Jean Kanngiesser is the president of the Canadian Council of the Blind in Port Alberni. ELENA RARDON PHOTO

Port Alberni support group aims to improve life for people with low vision

Canadian Council of the Blind meetings take place once a week

A Port Alberni support group is working to improve the quality of life for people living with low vision.

The Canadian Council of the Blind has a network of active members across Canada. Each chapter is unique to its geographic area and engages in social and recreational activities based on the interests of its local members. There are more than 90 chapters across Canada, and Port Alberni’s is one of the newest. It has been running for a little more than a year under president Jean Kanngiesser.

Kanngiesser lives with a common eye condition called macular degeneration. She was first diagnosed in 2002, and has been legally blind for the past two years.

“I have about five percent of my vision left,” she explained during a September meeting of the chapter.

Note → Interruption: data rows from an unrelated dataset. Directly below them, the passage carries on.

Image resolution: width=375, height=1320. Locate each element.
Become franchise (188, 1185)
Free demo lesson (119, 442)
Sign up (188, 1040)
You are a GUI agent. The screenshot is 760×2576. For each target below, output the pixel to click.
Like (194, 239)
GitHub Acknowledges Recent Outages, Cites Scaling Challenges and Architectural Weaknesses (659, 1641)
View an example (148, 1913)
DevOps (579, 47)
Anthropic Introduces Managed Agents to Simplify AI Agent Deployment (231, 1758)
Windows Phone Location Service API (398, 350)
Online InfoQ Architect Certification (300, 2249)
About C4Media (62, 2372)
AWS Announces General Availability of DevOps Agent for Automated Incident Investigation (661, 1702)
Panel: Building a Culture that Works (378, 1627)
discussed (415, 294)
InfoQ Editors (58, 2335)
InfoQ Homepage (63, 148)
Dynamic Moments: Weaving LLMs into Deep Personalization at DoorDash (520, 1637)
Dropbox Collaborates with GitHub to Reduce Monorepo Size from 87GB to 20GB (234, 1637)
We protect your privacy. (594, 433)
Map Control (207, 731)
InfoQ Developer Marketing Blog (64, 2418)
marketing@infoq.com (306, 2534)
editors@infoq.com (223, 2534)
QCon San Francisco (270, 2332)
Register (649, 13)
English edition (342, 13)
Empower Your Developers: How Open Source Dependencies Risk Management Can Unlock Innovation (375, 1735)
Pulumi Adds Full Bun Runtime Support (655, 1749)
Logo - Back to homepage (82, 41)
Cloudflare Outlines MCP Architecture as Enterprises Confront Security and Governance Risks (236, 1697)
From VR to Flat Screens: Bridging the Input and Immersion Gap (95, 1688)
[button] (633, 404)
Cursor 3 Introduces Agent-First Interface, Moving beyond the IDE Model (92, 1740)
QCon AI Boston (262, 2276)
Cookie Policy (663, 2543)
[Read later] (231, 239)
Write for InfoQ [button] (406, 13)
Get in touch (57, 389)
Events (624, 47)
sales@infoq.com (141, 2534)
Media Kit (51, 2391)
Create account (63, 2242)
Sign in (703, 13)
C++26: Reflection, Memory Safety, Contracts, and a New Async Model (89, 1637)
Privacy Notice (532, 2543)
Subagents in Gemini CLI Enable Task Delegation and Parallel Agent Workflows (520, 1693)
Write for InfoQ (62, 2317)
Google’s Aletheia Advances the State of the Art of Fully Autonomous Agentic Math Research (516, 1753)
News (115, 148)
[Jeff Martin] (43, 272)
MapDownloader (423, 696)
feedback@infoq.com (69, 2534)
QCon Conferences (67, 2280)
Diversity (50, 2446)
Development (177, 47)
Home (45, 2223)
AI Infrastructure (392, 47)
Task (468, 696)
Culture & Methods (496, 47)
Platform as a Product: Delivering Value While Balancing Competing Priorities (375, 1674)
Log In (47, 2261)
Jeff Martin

Kanngiesser was driven to start a Council of the Blind chapter after a monthly talk group started by her former optometrist was closed down. After this ended, Kanngiesser found that she wanted to keep the tradition going.

The first meeting involved Kanngiesser and three other members travelling to Comox for a meeting of their Council of the Blind. Kanngiesser was inspired to take on a leadership role, and the Port Alberni chapter started in May of 2017.

The most important thing about the support group, said Kanngiesser, is the sharing of information.

“We learn from each other,” she explained.

During meetings, Port Alberni members use a “round table” meeting format to discuss accessibility and new technology for people with low vision—everything from audiobooks to Google Homes. Each meeting also features a different guest speaker, varying from lighthearted to serious. September’s speakers were recreation programmer Karen Freethy and manager of protective services Kelly Gilday, discussing emergency planning for those who are visually impaired.

There are “little things” you don’t think about until you start losing your vision, said Kanngiesser. “How do you put white toothpaste on a white toothbrush without getting it all over the counter? You have to do everything by feel.”

The group meets on the first Wednesday of every month in the basement of Abbeyfield at 10 a.m. The cost for membership is $10 a year, but Kanngiesser said it’s not a problem if people can’t afford membership.

“We welcome you anyway,” she said.

The support group is always in need of volunteers, who can help out by providing rides to those who are unable to drive, or reading to those who cannot read.

The next meeting is scheduled for Wednesday, Oct. 3 and is open to those who are blind or living with low vision, as well as caregivers, relatives and friends.